What you have to do ->
In the records below, find the line with "Task: Expand the 问答库 submenu chevron" and the line with "Viewport: 1568px width, 703px height.". Print both exactly, along with every line between them, and no other line.

[Stored dataset items]
* * * *

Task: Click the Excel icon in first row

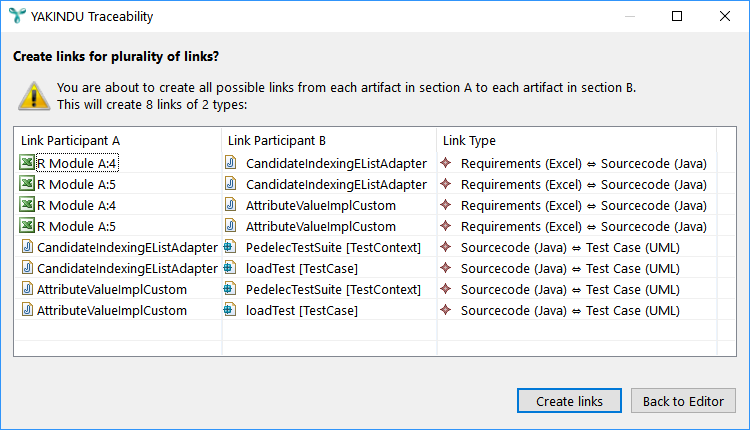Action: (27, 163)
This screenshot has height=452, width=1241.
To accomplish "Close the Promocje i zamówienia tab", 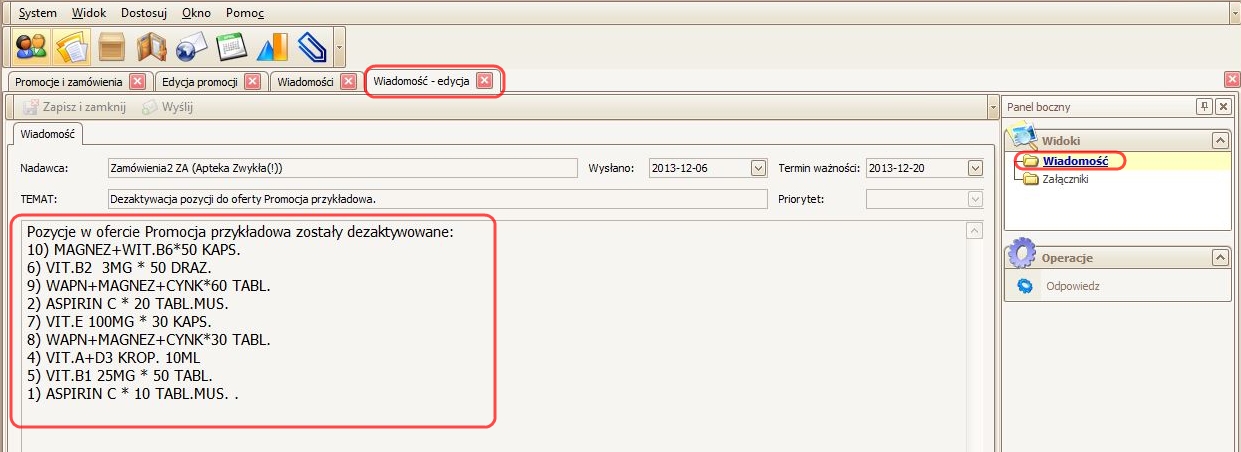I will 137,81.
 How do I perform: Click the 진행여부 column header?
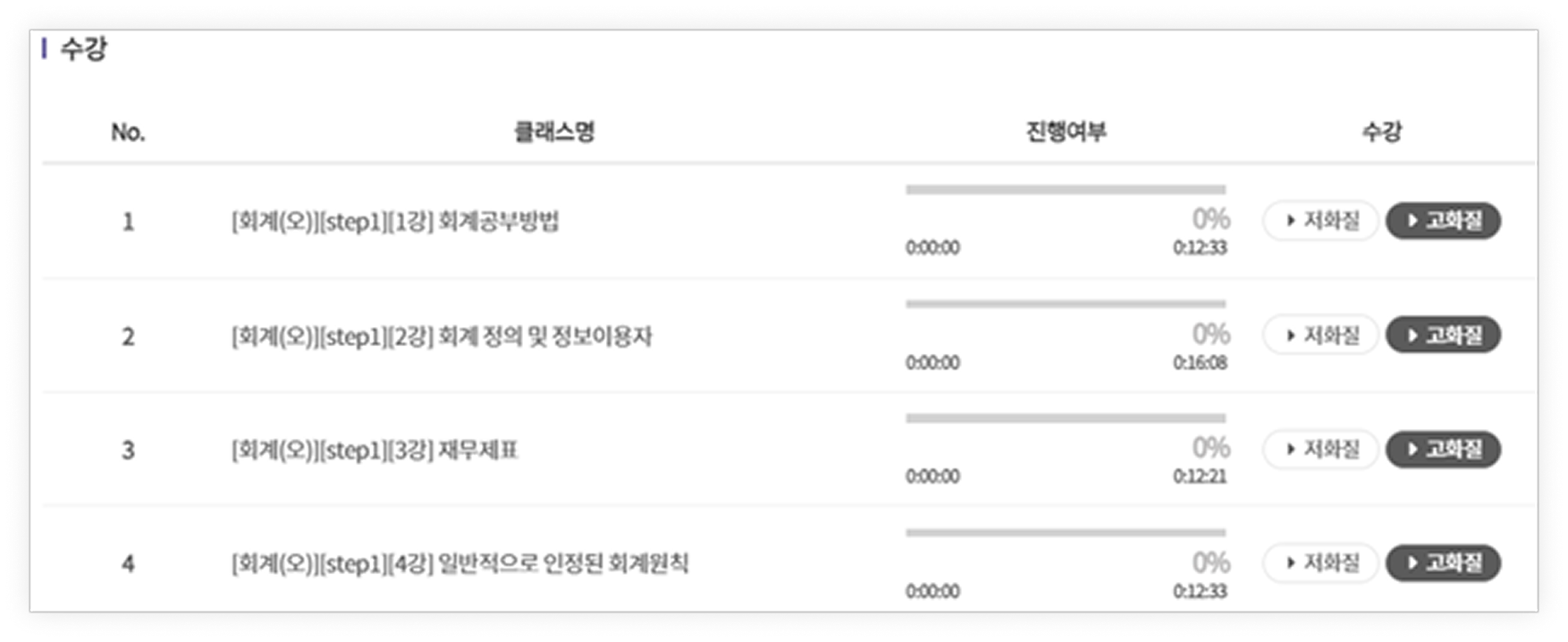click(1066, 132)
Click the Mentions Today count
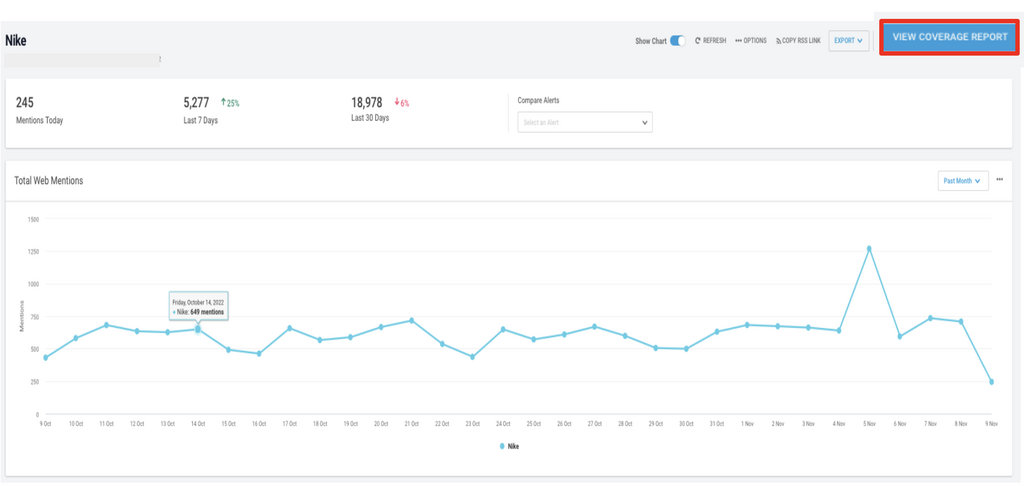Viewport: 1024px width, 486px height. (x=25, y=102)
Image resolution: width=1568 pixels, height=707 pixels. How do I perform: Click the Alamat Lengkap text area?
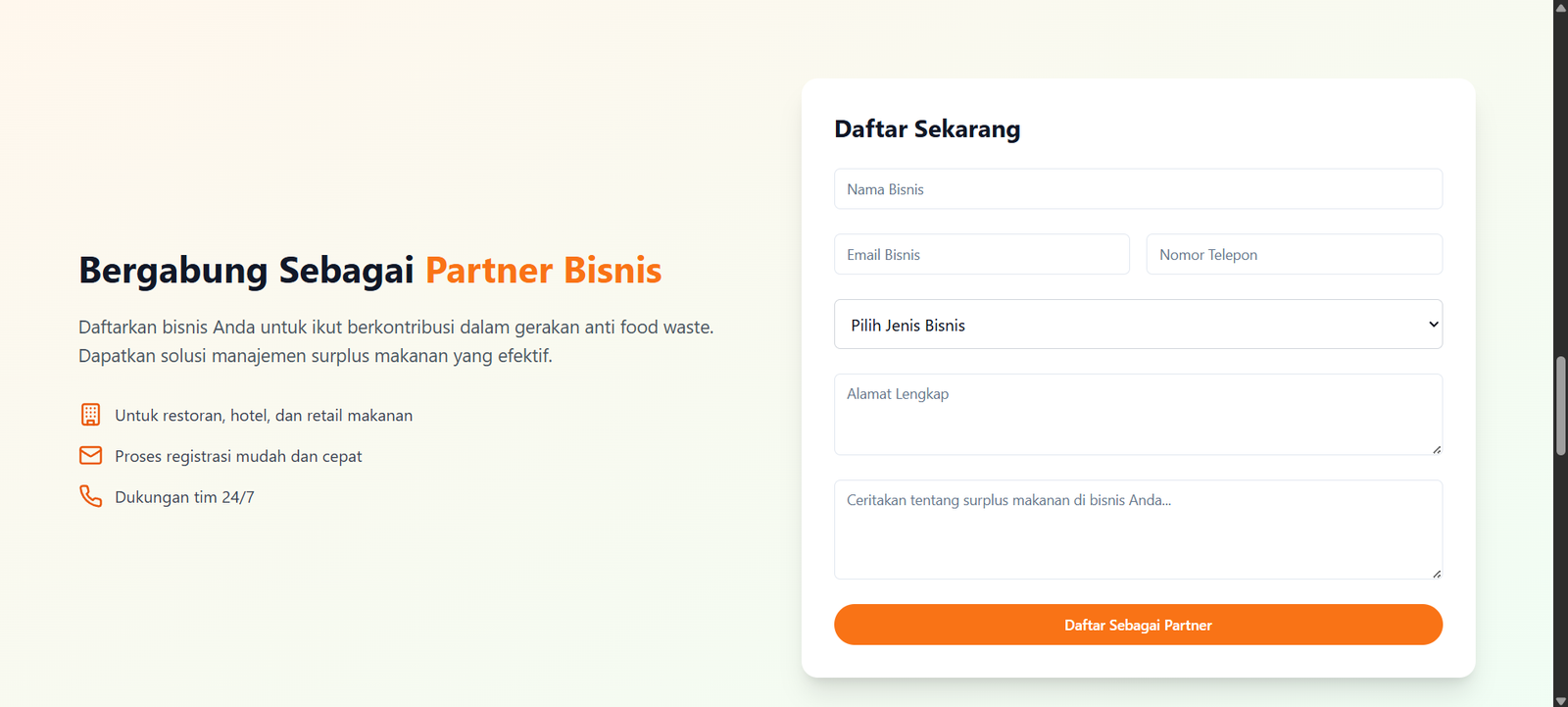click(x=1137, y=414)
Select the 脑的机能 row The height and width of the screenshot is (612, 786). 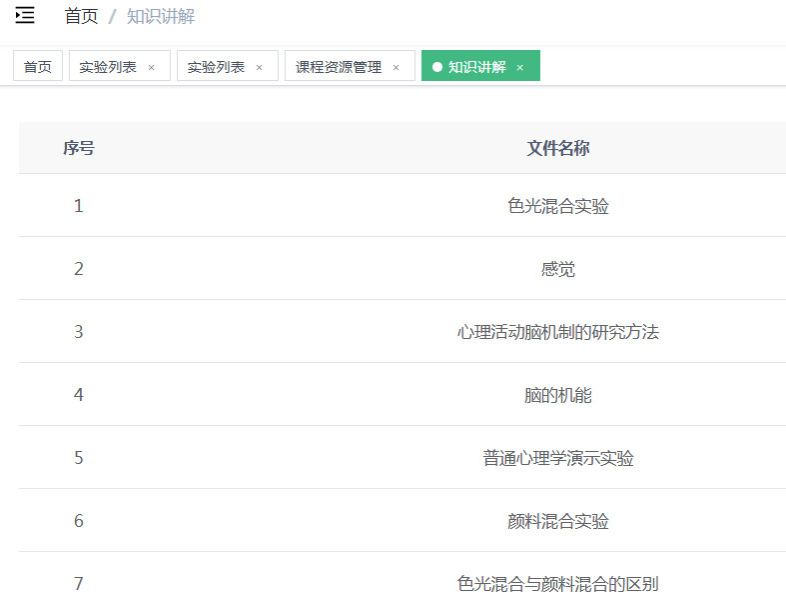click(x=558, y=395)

* * * *

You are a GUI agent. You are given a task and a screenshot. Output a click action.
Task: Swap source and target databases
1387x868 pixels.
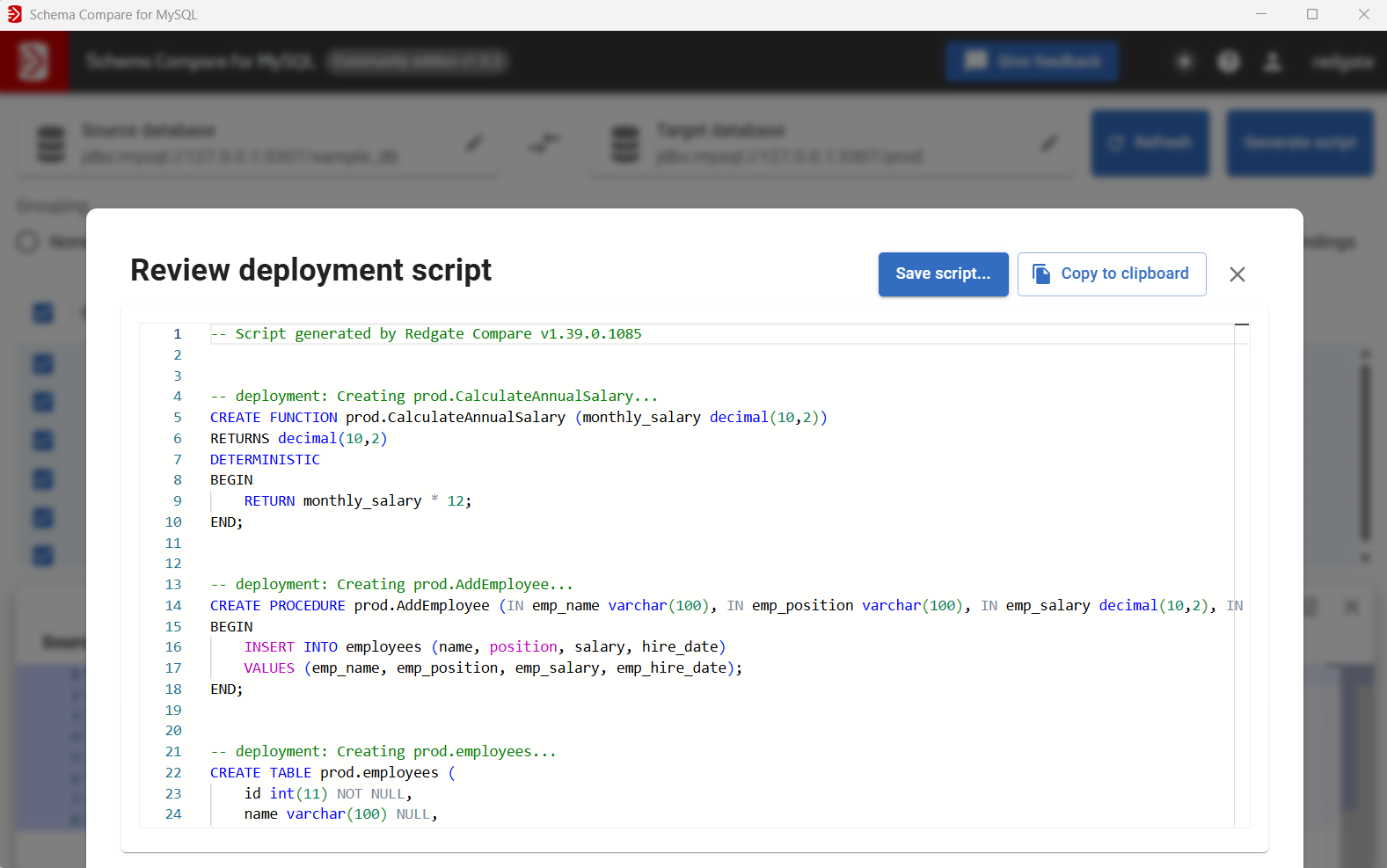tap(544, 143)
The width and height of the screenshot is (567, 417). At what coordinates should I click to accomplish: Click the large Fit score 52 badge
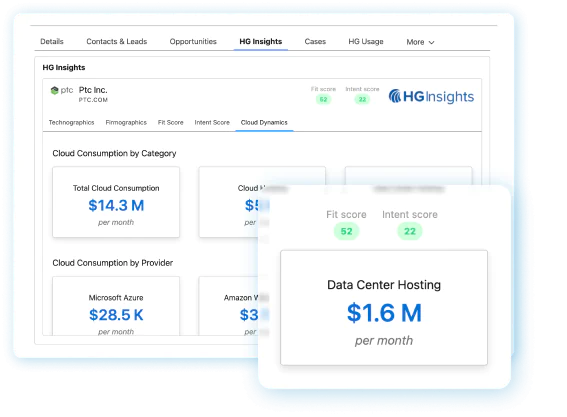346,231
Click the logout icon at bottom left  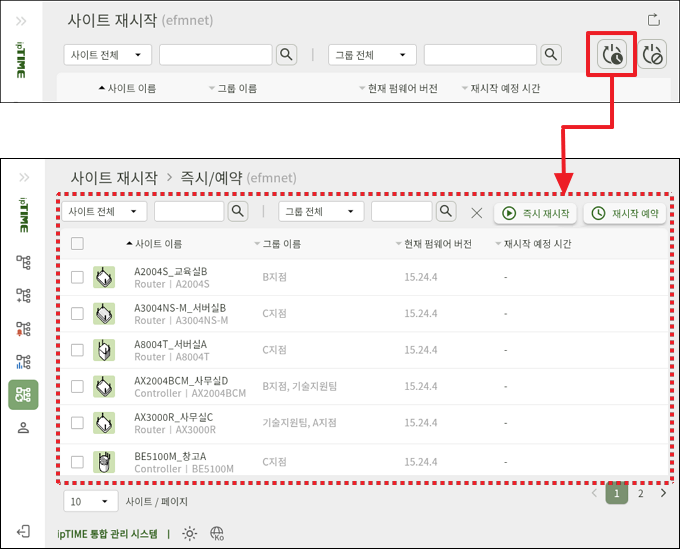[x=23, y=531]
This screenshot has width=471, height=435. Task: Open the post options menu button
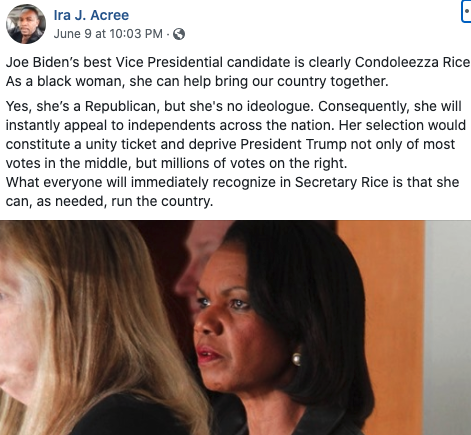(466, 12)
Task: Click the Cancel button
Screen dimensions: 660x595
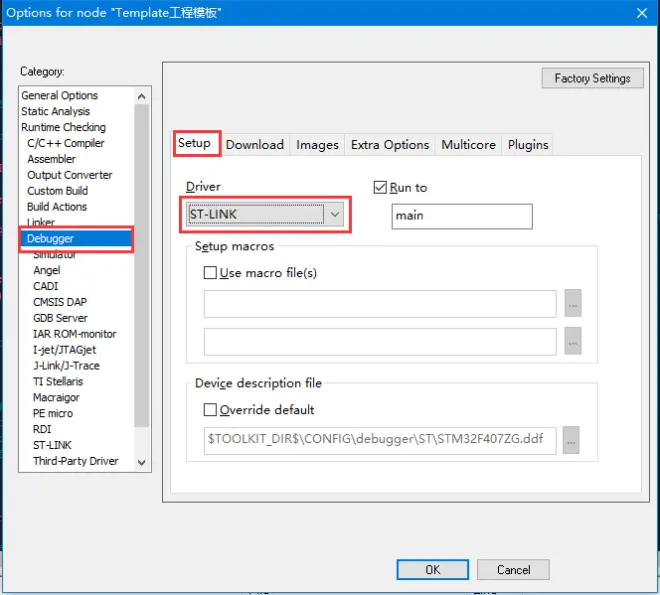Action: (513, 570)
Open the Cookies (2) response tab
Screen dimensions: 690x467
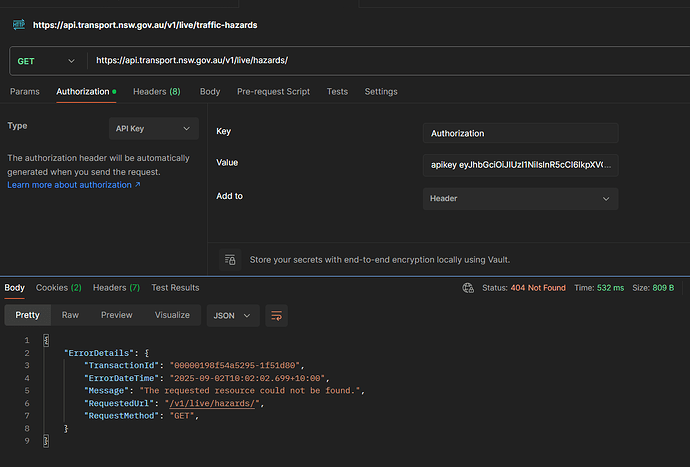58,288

* * * *

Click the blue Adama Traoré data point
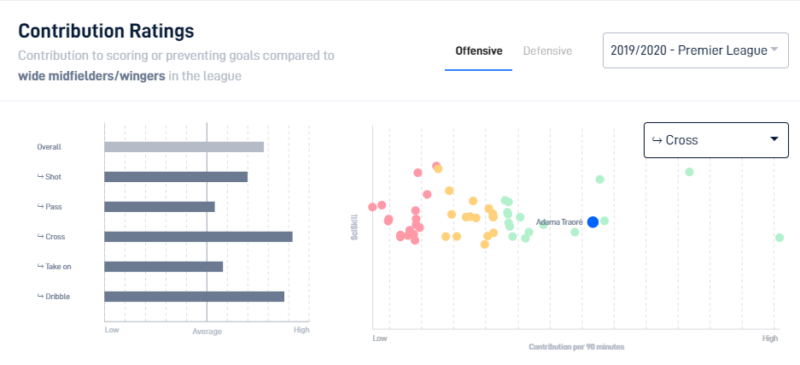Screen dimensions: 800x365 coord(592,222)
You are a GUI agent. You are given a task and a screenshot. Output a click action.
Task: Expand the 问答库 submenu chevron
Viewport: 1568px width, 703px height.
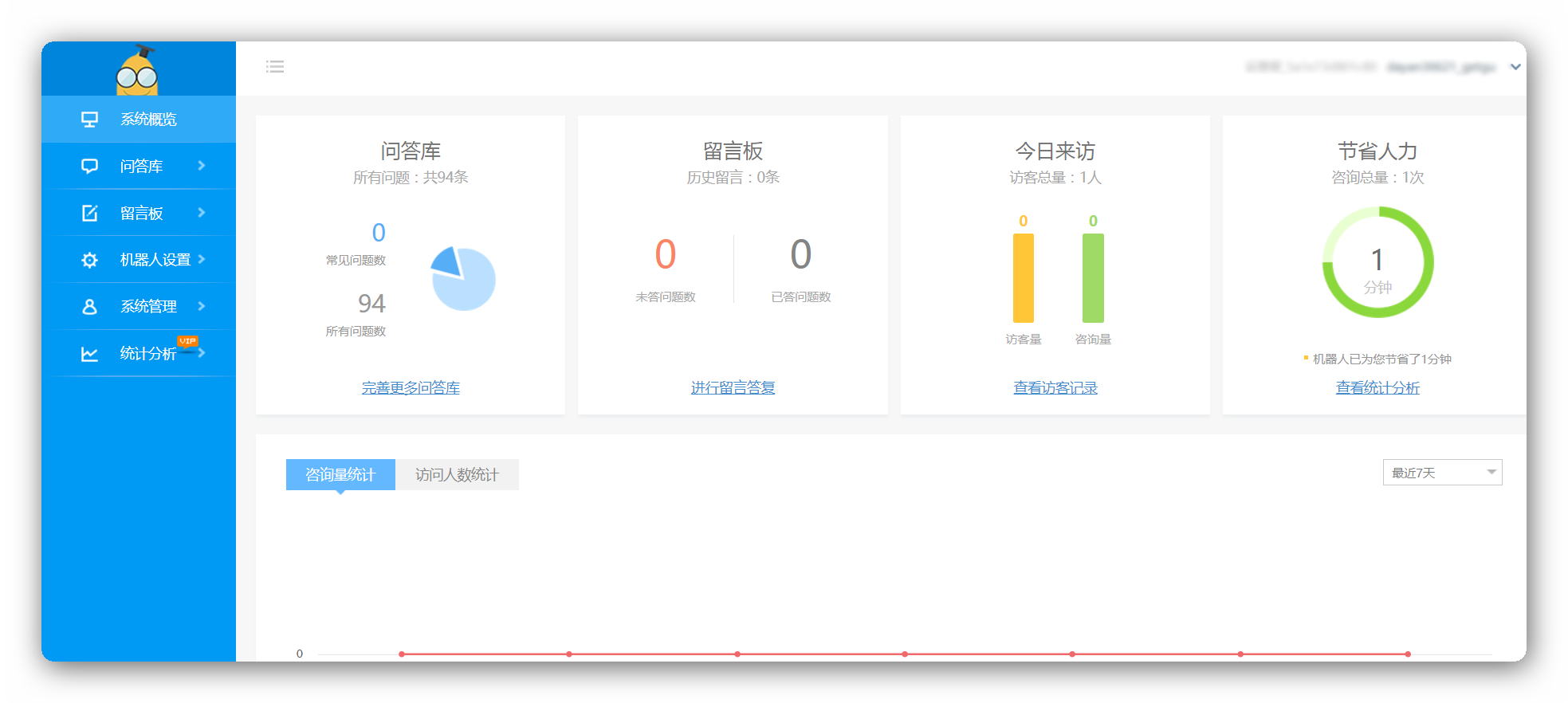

* * * *

Reply to the task ->
Task: Expand the 问答库 submenu chevron
Viewport: 1568px width, 703px height.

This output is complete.